** DATA SHOWN follows **

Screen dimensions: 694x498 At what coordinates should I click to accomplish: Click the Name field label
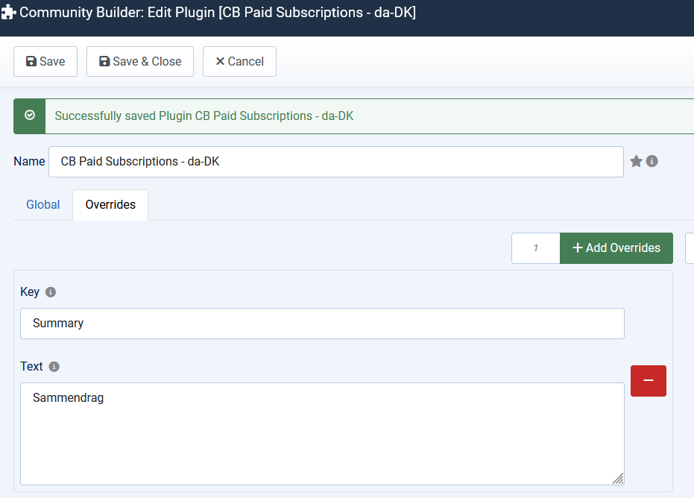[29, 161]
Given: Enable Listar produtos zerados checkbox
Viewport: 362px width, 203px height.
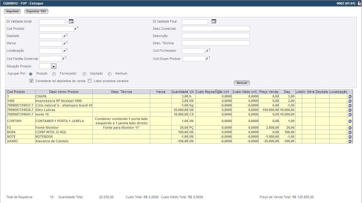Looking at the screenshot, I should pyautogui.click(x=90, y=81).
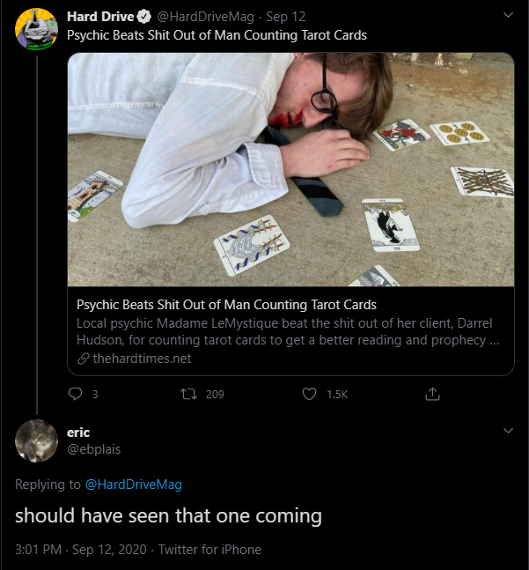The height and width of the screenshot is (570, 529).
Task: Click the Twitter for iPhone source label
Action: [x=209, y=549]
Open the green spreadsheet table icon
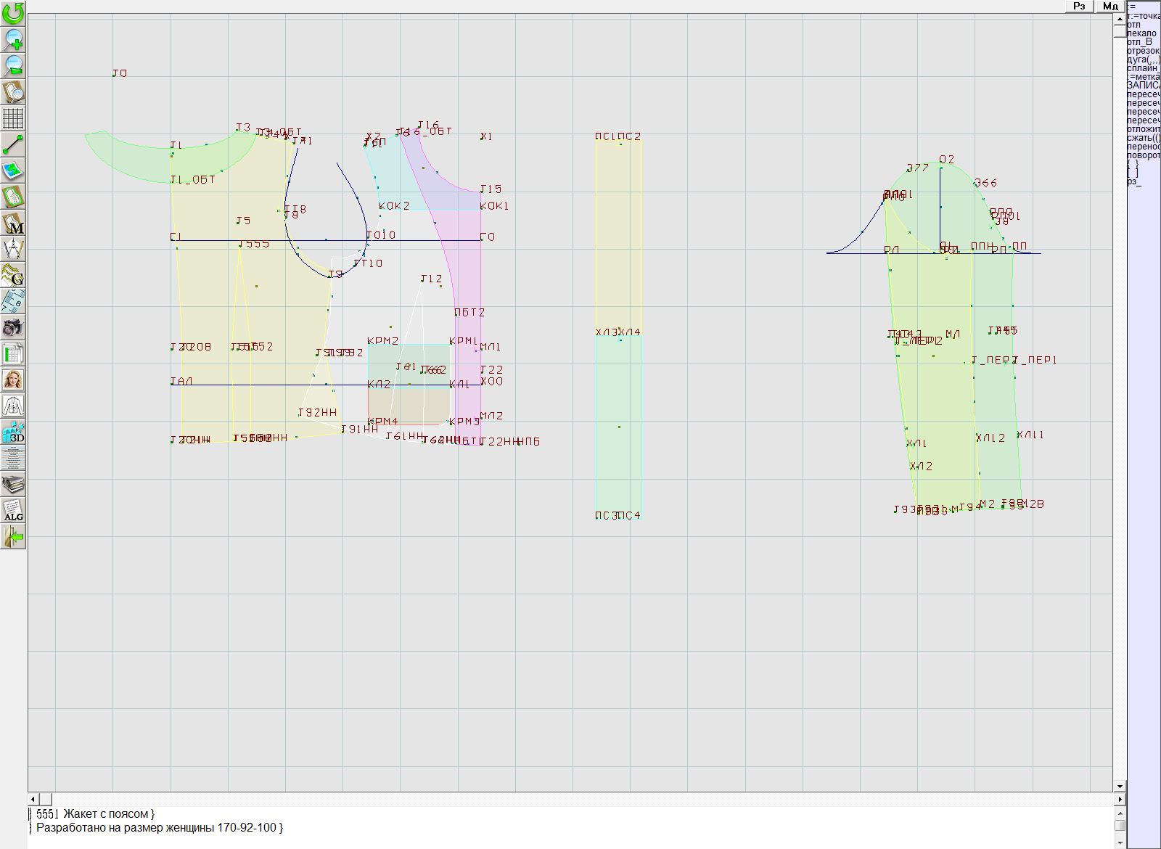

** End of DATA SHOWN **

Would you output the full listing exactly as it stands, minus the images?

Screen dimensions: 694x498 At what coordinates should I click to accomplish: Click the Name field label
[29, 161]
Given: Enable Listar produtos zerados checkbox
Viewport: 362px width, 203px height.
Looking at the screenshot, I should pyautogui.click(x=90, y=81).
The height and width of the screenshot is (570, 529).
Task: Click the Twitter for iPhone source label
Action: [x=209, y=549]
Open the green spreadsheet table icon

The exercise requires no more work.